A list of protective equipment to use can be found on the label of the bottle and is a worthwhile precaution to follow when using the best lawn weed spray.
It’s also advised to keep pets and small children away from the area while you are spraying. And only allow them back on the lawn after the length of time recommended by the product manufacturers.
Organic products are available for those who want to take the extra step of preventing exposure to anything harmful. But, these are often not as effective as the best chemical weed killers and they cost more.
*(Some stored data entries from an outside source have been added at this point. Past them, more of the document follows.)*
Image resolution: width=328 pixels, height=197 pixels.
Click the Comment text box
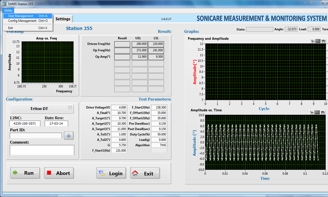pyautogui.click(x=42, y=150)
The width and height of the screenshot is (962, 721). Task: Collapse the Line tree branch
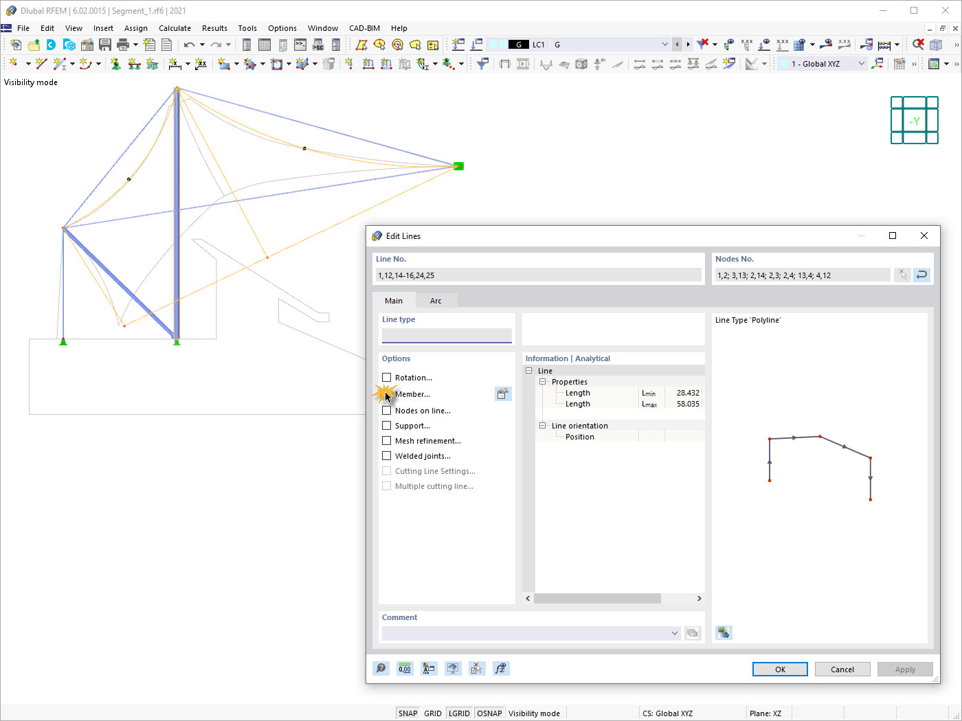tap(528, 370)
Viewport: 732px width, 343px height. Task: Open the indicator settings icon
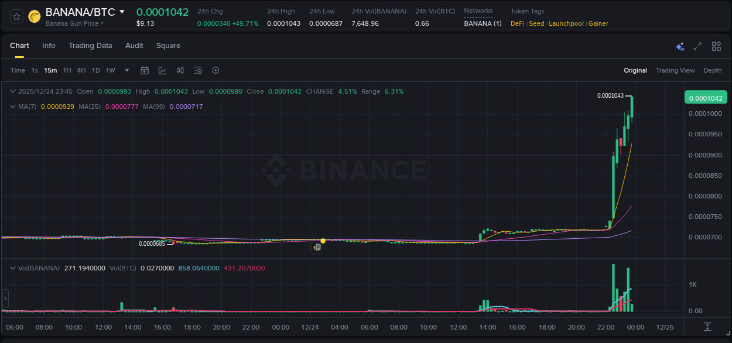click(198, 70)
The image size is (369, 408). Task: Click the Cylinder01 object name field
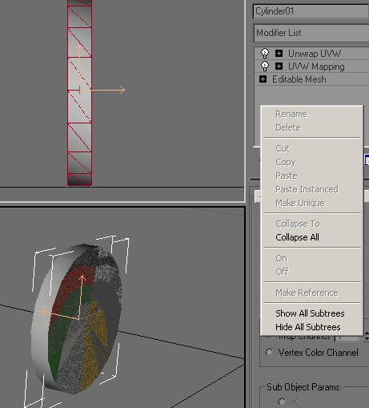click(311, 11)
This is particularly difficult for lawns, as post-emergent selective weed killers that won’t kill your grass are always chemicals. So weed prevention is the organic method of choice.
What Else Can You Try?
If weeds are infesting your lawn, but you don’t want to use a chemical weed killer, then here are some DIY methods that you can try:
Dig Them Up
Yes, it can be hard work. And that’s the reason most people buy a weed killer. But it’s a time-tested method for weed control. If your lawn is not too big, then regular maintenance only requires a small amount of work from time to time.
Spray Some Vinegar
Vinegar is a simple household ingredient that also happens to be a very effective contact weed killer. In fact, many commercial natural weed killers use it as the main active ingredient. Although a 20% acetic acid solution is often used rather than the 5% you buy in the store.
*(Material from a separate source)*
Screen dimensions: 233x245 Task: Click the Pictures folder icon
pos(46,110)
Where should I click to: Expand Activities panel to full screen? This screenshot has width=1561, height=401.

But it’s not perfect. The big drawback is that because it’s non-selective it will kill your grass as well. So you have to be very careful when using it.
It’s best used for spot treatment and you might still end up with a small amount of damage to your lawn.
Bring Out The Weed Whacker
There are also powerful tools that you can take to the problem. For example, weed whackers.
These devices are carried by hand and use a motorized plastic cord to trim the pesky weeds down to the same length as your grass, making them less conspicuous.
But they won’t completely get rid of them as they don’t affect the roots. So regular use is required because weed growth will continue.
It’s important to get the right type of weed killer to use on your lawn, because not just any product will do. Many weed killers are non-selective and will destroy your lawn unless you are very careful when using them.
So it’s best to look for selective weed killers that are made to target the sort of weeds that you are struggling with. Then you can have a weed free and healthy lawn.
Our recommended list of the best weed killers above contains products that are specially formulated to deal with all the common broadleaf and grassy weed types that often cause problems.
So, what is the best weed killer that won’t kill grass?
If you’re looking for the best broadleaf weed killer for lawns, then consider trying Gordon’s Speed Zone. It’s a powerful liquid weed killer with many satisfied users.
If it’s crabgrass that you need to eradicate, then Spectracide is the most effective weed spray for lawns that can take care of the job while being safe for grass.
And if you’re looking for an organic product that will prevent weeds from growing on your lawn, then Espoma is well worth trying.